Not marriedI hate giving any kind of recognition to claims like this, but since we may be seeing more of this in the coming months:

Is this woman the living 'Code'? (USAToday.com)

The gist of it is that Kathleen McGown claims she is from the 'sacred bloodline' as described in The Da Vinci Code. (Which in turn got its ideas from the lamentable Holy Blood, Holy Grail.) McGown is the "self-proclaimed descendant of a union between Jesus and Mary Magdalene" (emphasis mine). She's making a big claim here; not only that Jesus and Mary Magdalene were married and had a child (for which there is absolutely no evidence) but also that McGowan herself is part of the resulting bloodline. Of course she is using the Da Vinci Code trick in her book by writing a "fictional" story about 'Maureen Paschal' which McGowan acknowledges is basically herself. This allows her to have all the fun of making truth claims while hiding behind the guise of fiction.

What is McGowan's evidence for her claims? There is none. From the article:

Despite the lack of hard evidence, McGowan's supporters include her literary agent Larry Kirshbaum … McGowan was one of his first clients and he helped her get a seven-figure, three-book deal with Simon & Schuster … Kirshbaum believes McGowan when she says she is a descendant of Mary Magdalene. "I feel she's entirely credible," says Kirshbaum … "She spent 20 years of her life researching this subject. You have to give her any benefit of the doubt because she's totally rational. I believe her absolutely. She had total credibility with me from the very beginning."

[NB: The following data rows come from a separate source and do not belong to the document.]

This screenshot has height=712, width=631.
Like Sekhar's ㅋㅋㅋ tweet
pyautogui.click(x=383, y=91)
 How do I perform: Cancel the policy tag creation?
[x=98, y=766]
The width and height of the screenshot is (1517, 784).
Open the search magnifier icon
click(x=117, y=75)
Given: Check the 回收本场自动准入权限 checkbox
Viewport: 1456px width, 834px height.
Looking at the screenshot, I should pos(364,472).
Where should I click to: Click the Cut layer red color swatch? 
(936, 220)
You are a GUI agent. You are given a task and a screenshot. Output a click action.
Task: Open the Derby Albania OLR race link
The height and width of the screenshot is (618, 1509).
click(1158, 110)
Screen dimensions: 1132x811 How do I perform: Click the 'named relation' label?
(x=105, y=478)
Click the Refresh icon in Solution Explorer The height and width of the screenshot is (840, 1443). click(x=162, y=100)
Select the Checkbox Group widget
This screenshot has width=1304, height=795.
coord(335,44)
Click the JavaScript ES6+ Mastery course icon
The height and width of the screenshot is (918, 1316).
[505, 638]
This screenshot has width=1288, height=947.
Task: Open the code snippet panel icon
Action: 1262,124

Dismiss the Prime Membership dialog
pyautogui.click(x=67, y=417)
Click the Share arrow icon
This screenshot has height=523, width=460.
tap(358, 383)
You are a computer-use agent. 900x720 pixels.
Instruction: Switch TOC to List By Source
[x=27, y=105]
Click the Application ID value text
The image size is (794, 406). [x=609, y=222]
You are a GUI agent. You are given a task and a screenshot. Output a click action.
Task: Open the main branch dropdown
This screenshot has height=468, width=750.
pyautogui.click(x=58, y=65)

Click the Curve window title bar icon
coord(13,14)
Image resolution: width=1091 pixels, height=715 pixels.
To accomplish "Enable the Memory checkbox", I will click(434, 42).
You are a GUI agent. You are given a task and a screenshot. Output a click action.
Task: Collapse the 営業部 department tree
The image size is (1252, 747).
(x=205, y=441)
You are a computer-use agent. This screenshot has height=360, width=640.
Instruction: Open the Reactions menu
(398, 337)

This lady spent 20 years researching and still has no evidence? That is not very convincing to me. Let's see what a respected historian has to say about this:

"A historian simply has to look at what evidence there is," says Bart Ehrman, chairman of the Department of Religious Studies at the University of North Carolina … "You can survey anyone who is a scholar of early Christianity and they will all tell you the same thing. It's completely bogus." McGowan says evidence of her ancient French lineage and connections to the sacred bloodline have been passed down through many generations of her family but admits "there are certainly holes in it." Much ancestral documentation, she says, was destroyed during the French Revolution. Ehrman is doubtful. "People didn't keep genealogies like that in the ancient world. There are no records. We have no account of Mary Magdalene even going to France until the Middle Ages, and the legend about her going to France sprang up because there was a cult to Mary Magdalene in southern France and they used the story about her going there as a way to explain the origins of the cult."

Ehrman is entirely correct here. And notice that Ehrman is not Christian and doesn't believe in the resurrection, so don't say he's just blind to the truth or somesuch nonsense. To summarize:

  1. There is no historical evidence that Jesus and Mary were married
  2. There is no historical evidence that they had a child
  3. Therefore there is no bloodline
  4. Even if there WAS a bloodline, McGowan has no evidence (let alone proof) that she belongs to it

And people say Christians accept things based on blind faith. As per my previous article on this blog re tolerance, McGowan is free to believe this if she wants; she should even be free to try to convince others. But she is still wrong and until she can provide some evidence for her claims no one should believe her and no one should support her by buying her books.